Finally, the survey asked the open-ended question “How could NASA/AQAST improve its engagement and support for air quality management agencies?” Six of the 24 written responses to this question mentioned continued or greater focus on tool development and two mentioned specific research topics. Seven responses emphasized the role NASA could play in providing training. Four responses recommended greater input from states/air quality management agencies and four recommended greater transparency, for example, identifying the limitations of AQAST products and activities (as well as their strengths).

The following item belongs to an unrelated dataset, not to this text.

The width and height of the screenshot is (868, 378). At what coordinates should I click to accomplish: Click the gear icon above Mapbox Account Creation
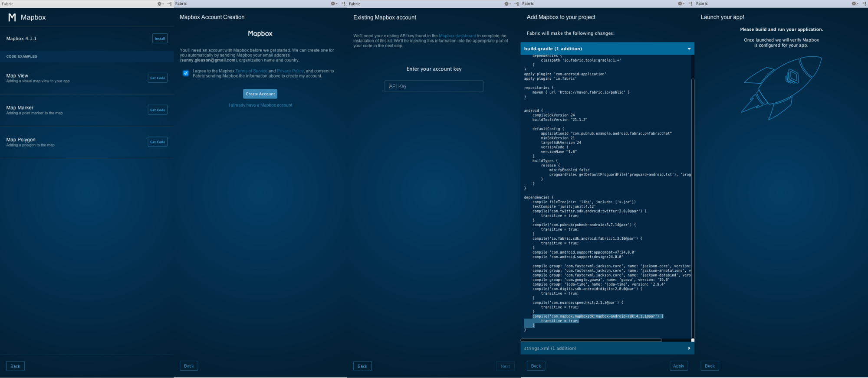coord(333,3)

While air quality managers generally reported positive perceptions of their involvement with AQAST, interviewees identified some obstacles to interaction. Four of the 10 managers we interviewed mentioned resource limitations, especially restrictions on travel, as obstacles to greater engagement. Both air quality managers and AQAST researchers perceived a mismatch between fundable scientific research proposals and the needs of state agencies. One air quality manager described the difficulty connecting new research with tools they need and the perception that research proposal review panels don’t understand the connections between science and policy. An AQAST scientist studying climate change impacts on air quality also described struggles to have research results integrated by air quality managers, specifically at EPA, due to a mismatch of longer term research time scales with more immediate regulatory needs. This scientist gave the example that their research could show how climate-driven trends in wildfires can affect future air quality, but “they [EPA] are more worried about next summer and I don’t have much to say about next summer.” Finally, interviewees also mentioned concerns that when the AQAST program ends they would lose access to some resources and to assistance from AQAST researchers. An interviewee suggested that when new satellites become available there will be a need for people with “access to data and the know-how to process it,” preferably the same AQAST researchers they have already gotten to know. Multiple interview subjects expressed hope that NASA is thinking about a future network for new products.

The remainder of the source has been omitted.